### EXERCISE OBJECTIVE
Begin at the line of the items that contains "Where should I click to: Click" and stop after the line that contains "Click the comments". Output only those lines as a Markdown table with a Number column for the row number and a Line column for the line, leaving out any blank lines.

### ITEMS
§ §

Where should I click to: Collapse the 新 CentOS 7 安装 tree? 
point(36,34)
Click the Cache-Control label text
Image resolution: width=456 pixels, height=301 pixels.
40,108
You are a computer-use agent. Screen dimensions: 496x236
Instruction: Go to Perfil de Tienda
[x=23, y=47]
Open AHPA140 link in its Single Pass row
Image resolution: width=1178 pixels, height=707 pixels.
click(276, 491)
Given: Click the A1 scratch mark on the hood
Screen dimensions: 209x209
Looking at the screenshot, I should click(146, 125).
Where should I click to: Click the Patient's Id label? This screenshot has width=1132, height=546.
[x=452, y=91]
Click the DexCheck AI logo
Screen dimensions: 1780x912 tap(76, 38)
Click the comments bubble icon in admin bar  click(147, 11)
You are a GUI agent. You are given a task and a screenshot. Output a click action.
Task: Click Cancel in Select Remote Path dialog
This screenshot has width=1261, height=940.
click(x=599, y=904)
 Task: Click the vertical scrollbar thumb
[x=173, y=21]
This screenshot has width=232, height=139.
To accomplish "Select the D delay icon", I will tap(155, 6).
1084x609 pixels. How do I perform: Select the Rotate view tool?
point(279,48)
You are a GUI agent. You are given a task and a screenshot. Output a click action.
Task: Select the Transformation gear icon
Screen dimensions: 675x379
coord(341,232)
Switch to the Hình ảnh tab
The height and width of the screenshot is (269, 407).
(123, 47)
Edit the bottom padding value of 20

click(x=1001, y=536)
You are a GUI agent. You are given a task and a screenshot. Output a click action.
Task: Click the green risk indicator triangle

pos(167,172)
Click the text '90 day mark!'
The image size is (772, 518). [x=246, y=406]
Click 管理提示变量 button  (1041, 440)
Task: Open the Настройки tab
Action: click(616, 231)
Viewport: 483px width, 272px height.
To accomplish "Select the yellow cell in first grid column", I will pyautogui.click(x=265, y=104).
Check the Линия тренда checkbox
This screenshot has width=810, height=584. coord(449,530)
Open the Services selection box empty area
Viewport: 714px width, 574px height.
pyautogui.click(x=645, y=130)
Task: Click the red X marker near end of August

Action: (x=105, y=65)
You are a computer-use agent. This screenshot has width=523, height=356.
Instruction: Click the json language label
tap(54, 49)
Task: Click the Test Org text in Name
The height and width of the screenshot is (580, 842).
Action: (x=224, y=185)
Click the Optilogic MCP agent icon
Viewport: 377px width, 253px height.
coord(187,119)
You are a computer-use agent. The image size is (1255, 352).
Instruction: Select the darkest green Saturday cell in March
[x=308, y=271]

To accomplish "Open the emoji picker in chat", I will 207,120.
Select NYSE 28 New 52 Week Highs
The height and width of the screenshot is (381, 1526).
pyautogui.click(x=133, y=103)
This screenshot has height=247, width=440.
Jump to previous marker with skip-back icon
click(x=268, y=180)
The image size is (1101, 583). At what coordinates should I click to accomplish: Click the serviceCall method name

§ §

### TASK SOLUTION
| Number | Line |
|---|---|
| 1 | Where should I click to: Click the Patient's Id label? This screenshot has width=1132, height=546. |
| 2 | [x=452, y=91] |
| 3 | Click the DexCheck AI logo |
| 4 | Screen dimensions: 1780x912 tap(76, 38) |
| 5 | Click the comments bubble icon in admin bar  click(147, 11) |